## Required work
Take the line with "Viewport: 1381px width, 868px" and every line after it in the entries below, and set them down exactly, without any pictures.

## Materials provided
#####
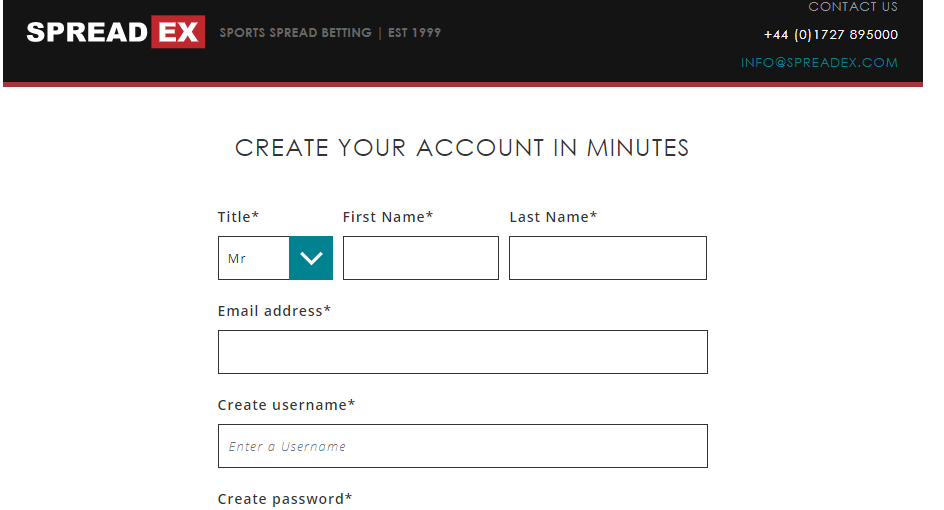Click the 'Enter a Username' field
Viewport: 944px width, 510px height.
click(462, 446)
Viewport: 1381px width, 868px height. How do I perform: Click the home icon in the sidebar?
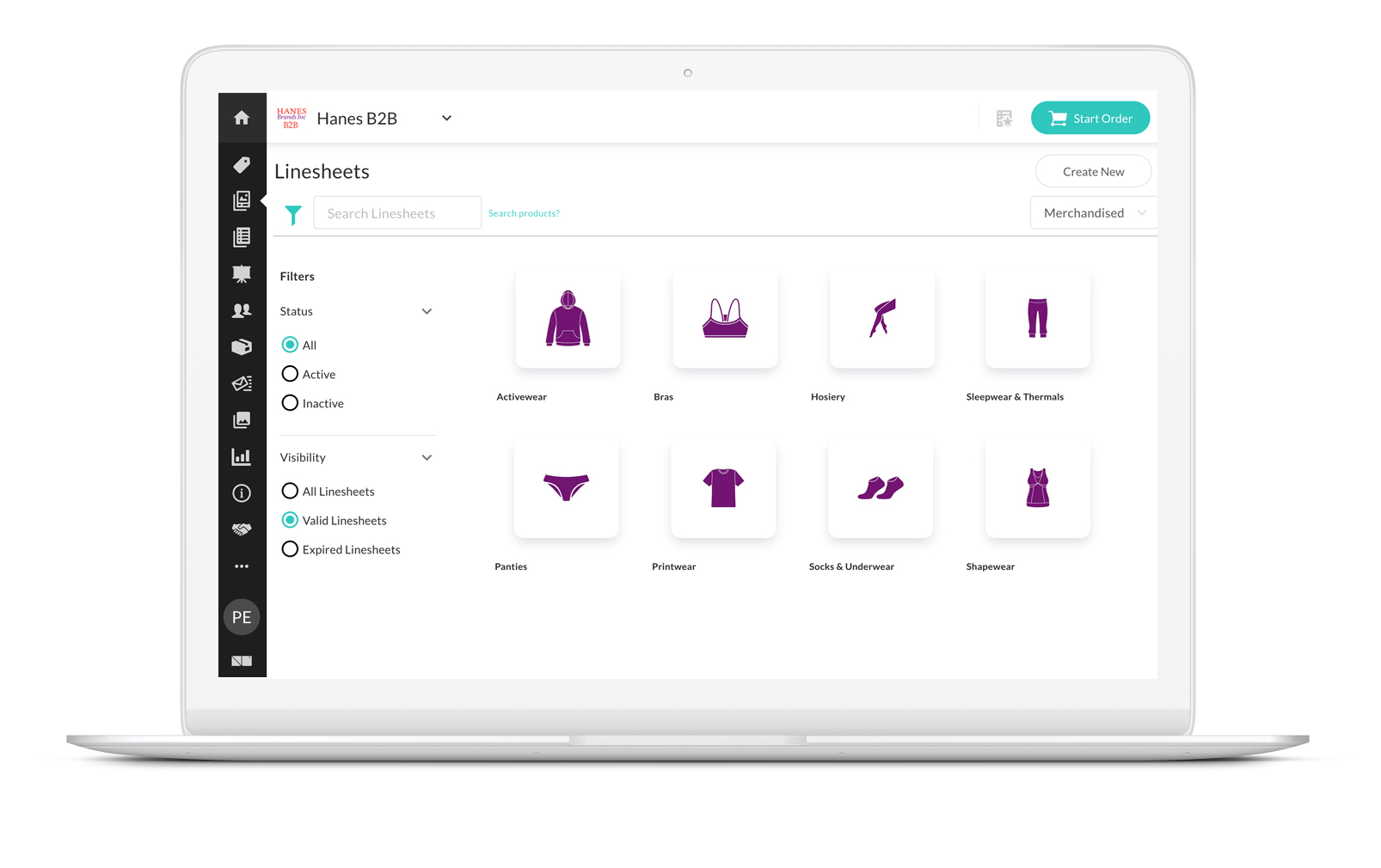[242, 118]
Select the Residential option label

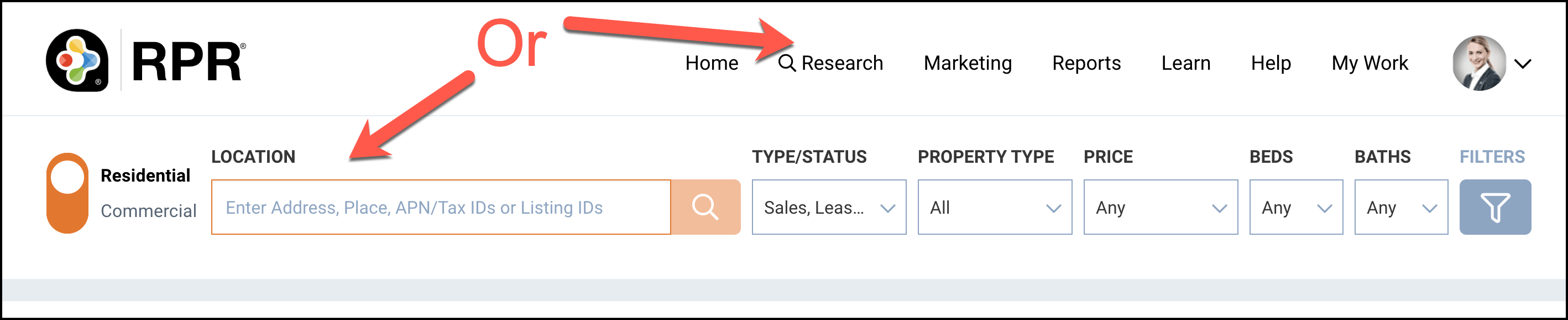pyautogui.click(x=145, y=176)
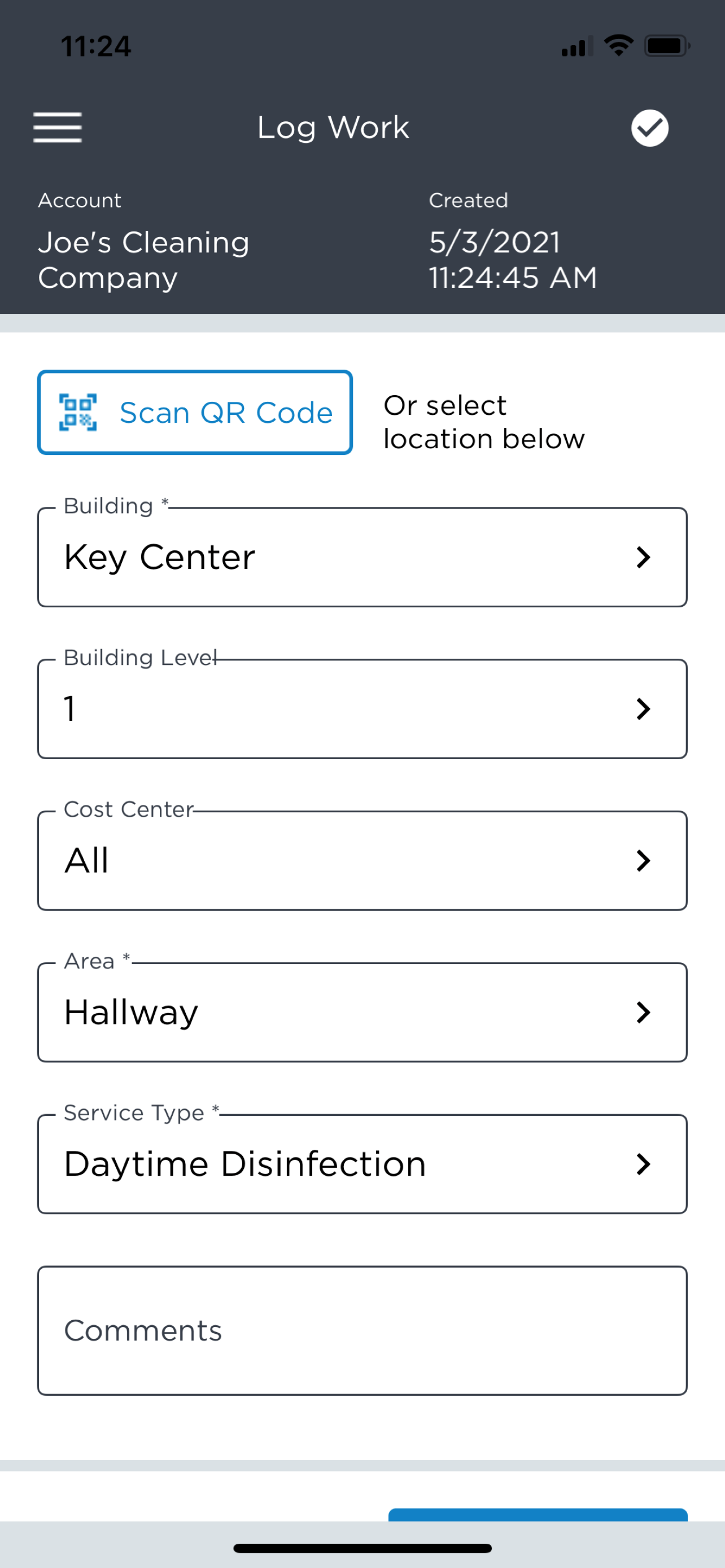Open the Building Level dropdown
Image resolution: width=725 pixels, height=1568 pixels.
[361, 708]
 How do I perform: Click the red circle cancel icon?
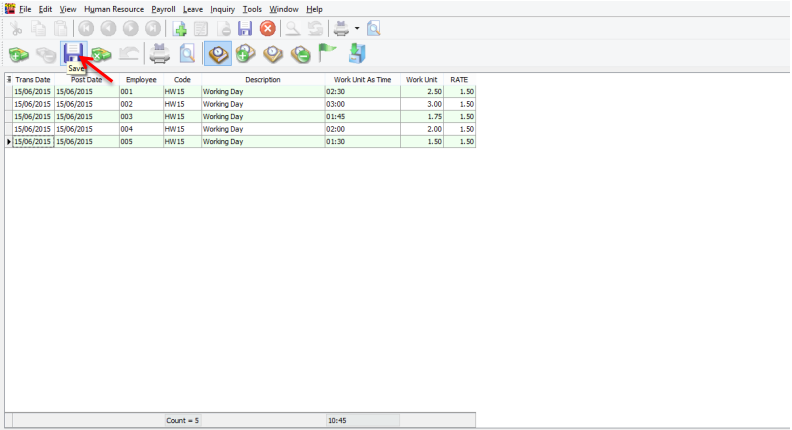point(267,28)
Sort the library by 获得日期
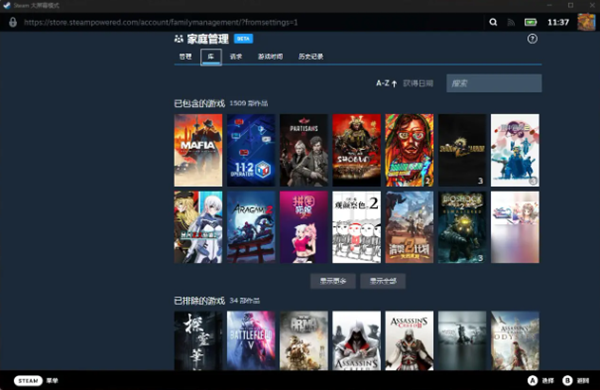 pyautogui.click(x=418, y=83)

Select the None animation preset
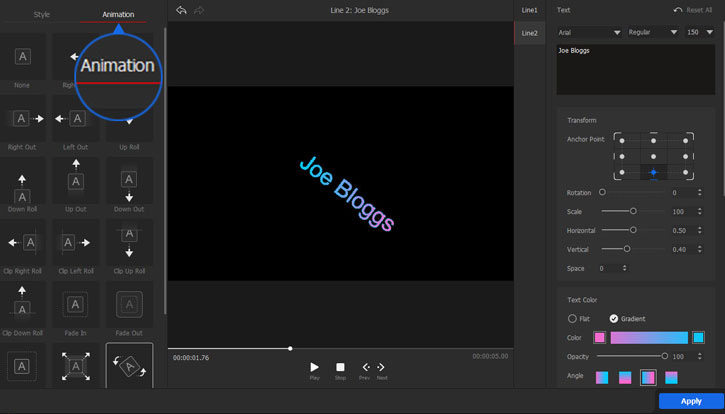click(x=22, y=58)
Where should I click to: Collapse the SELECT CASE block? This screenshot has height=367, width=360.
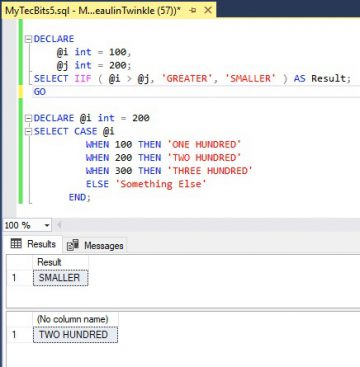pyautogui.click(x=28, y=131)
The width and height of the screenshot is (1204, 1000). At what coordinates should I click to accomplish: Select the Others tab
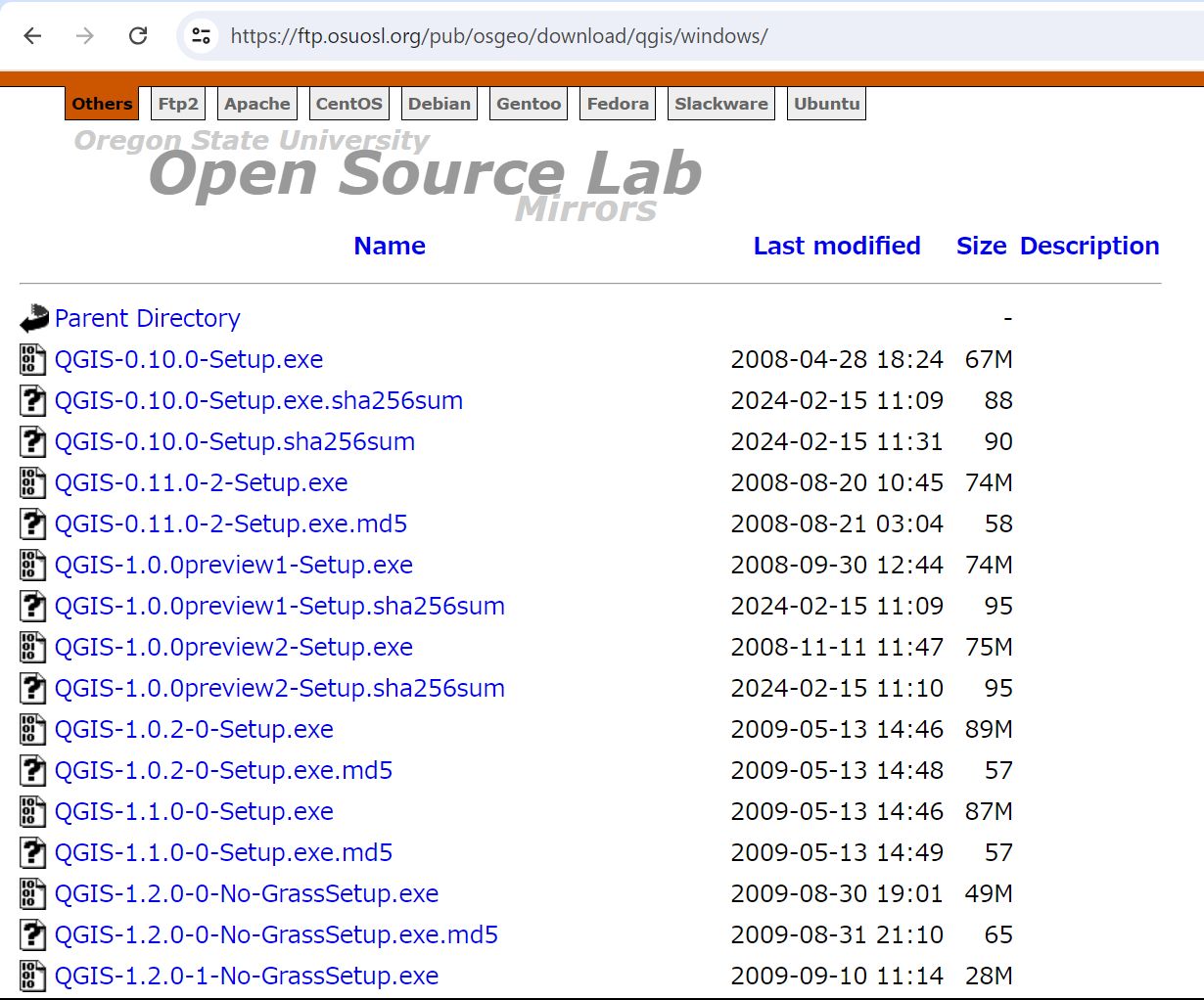pyautogui.click(x=102, y=104)
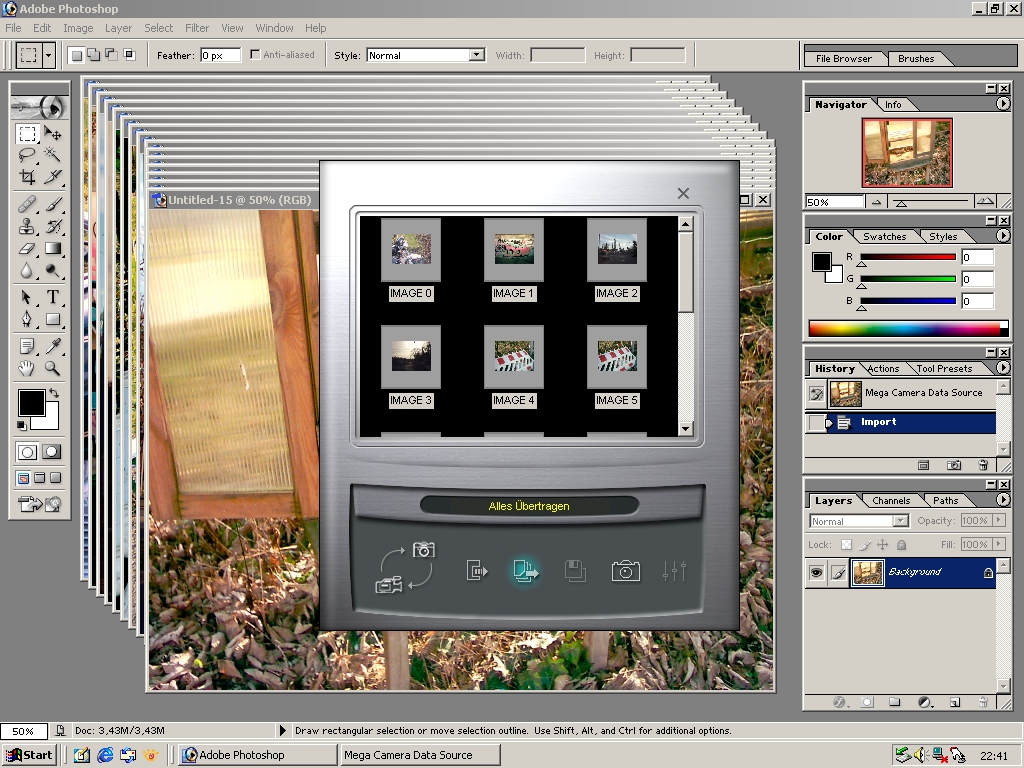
#####
## Exercise response
Viewport: 1381px width, 868px height. How do I perform: Click the home icon in the sidebar?
[242, 118]
Select the Residential option label

pyautogui.click(x=145, y=176)
Open the Building Level dropdown
Image resolution: width=725 pixels, height=1568 pixels.
[361, 708]
 How do I perform: Click the red circle cancel icon?
point(267,28)
Sort the library by 获得日期
 pyautogui.click(x=418, y=83)

Select the None animation preset
click(x=22, y=58)
Where should I click to: Collapse the SELECT CASE block? This screenshot has height=367, width=360.
pyautogui.click(x=28, y=131)
The width and height of the screenshot is (1204, 1000). At what coordinates should I click to accomplish: Select the Others tab
pyautogui.click(x=102, y=104)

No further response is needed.